Un vrai chef d'oeuvre, et l'un des meilleurs film d'Almodovar. La réalisation est d'une qualité indefinissable et c'est super émouvant. Un film dont on se souvient toute sa vie je pense.
Encore un magnifique drame de Pedro Almodóvar. Les relations entre les personnages sont magnifiques et parfaitement mises en valeur par le réalisateur. Magnifique distribution, Javier Cámara, Dario Grandinetti, Rosario Flores, les acteurs jouent bien, le scénario est original et bien conçu, excellents dialogues et magnifique musique qui convient parfaitement au film. C’est un film très beau et très émouvant, 16 / 20.

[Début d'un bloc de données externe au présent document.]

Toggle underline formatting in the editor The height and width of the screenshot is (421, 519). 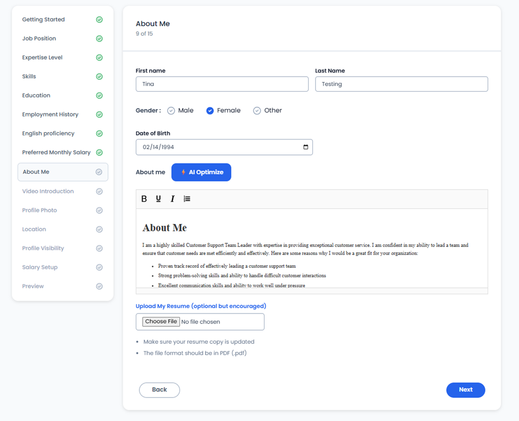(158, 199)
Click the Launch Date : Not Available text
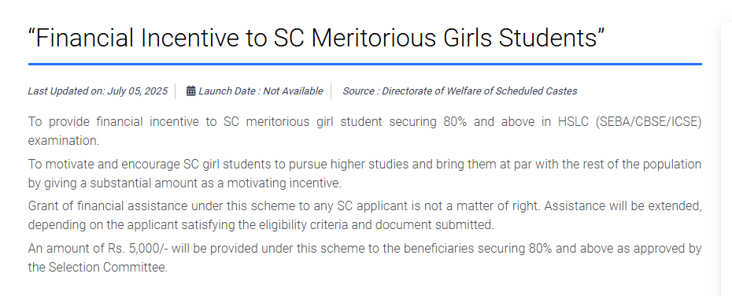The width and height of the screenshot is (732, 296). coord(261,91)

Film qui laisse une impression mitigée. Il y a d'un coté la très bonne performance de Javier Camara en Benigno tendre, solitaire et amoureux. Mais aussi un scénario brouillon avec des scènes plutôt inutiles (les relations entre Lydia et Dario), et quelques lourdeurs avec les gros plans incessants sur les seins d'Alicia.
Brillamment sobre, cet Almodovar évite l'écueil du lacrymal et étouffe ainsi toute velléité de condamner d'emblée ses aspects les plus troubles. Une voix courageuse à l'aune de ses mass médias condamnées en aparté.

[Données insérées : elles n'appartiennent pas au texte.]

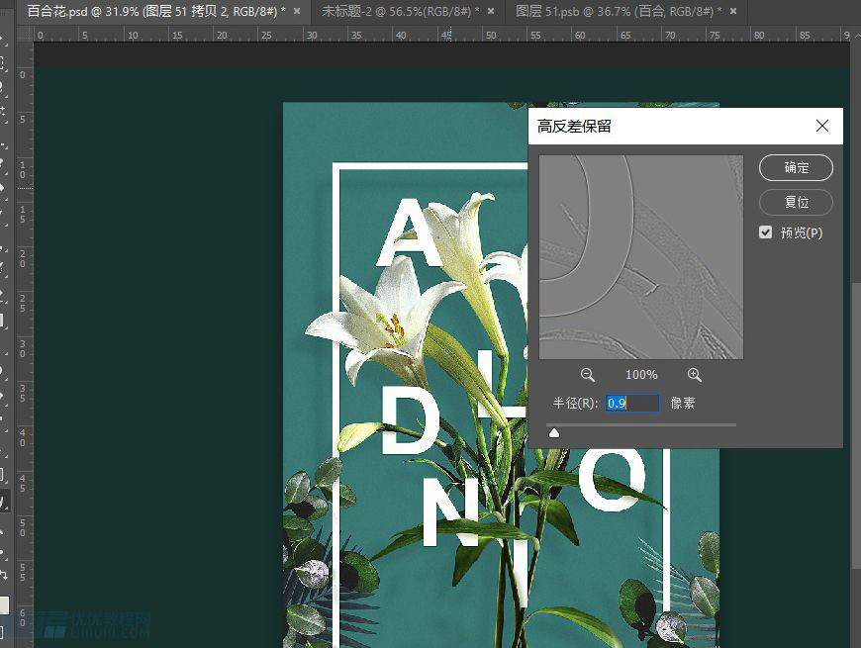Click the 100% zoom label in the dialog
This screenshot has width=861, height=648.
(640, 374)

Parle avec elle (Hable Con Ella), 2002, de Pedro Almodovar, avec Javier Camara et Dario Grandinetti. Pour une fois, Pedro nous a concocté un film d’hommes ! Un vrai bijou de cinéma dans lequel la richesse des sujets abordés éclate dans une mise en scène talentueuse qui s’appuie sur un scénario d’une écriture extrêmement soignée. Ici, pas d’exubérance, de scènes grandioses et baroques, mais une œuvre délicate, aux propos bouleversants suscitant une foule de questionnements intimes. Comme d’habitude, l’histoire, ou plutôt les histoires, ne relèveraient que du mélodrame vaguement larmoyant, du fait divers scabreux, voire, du voyeurisme morbide, si la narration, d’une légèreté inouïe (tous les flashs back sont judicieux !), était dans d’autres mains que celles d’Almodovar, qui nous livre une superbe fable. Deux hommes, que rien n’aurait dû rapprocher, se lient d’amitié autour de deux femmes dont ils accompagnent les comas respectifs, en milieu hospitalier : voilà une réduction événementielle du riche parcours plein d’émotions auquel le spectateur est convié. Caetano Veloso chante Coucouroucoucou Paloma, Pina Bausch danse et on a même droit à un petit film dans le film, un muet en noir et blanc, L’Amant qui rétrécissait, magnifique allégorie. Pas de vulgarité, pas de jugement, juste les bonnes questions aux bons moments comme jalons dans cette œuvre généreuse d’une grande beauté.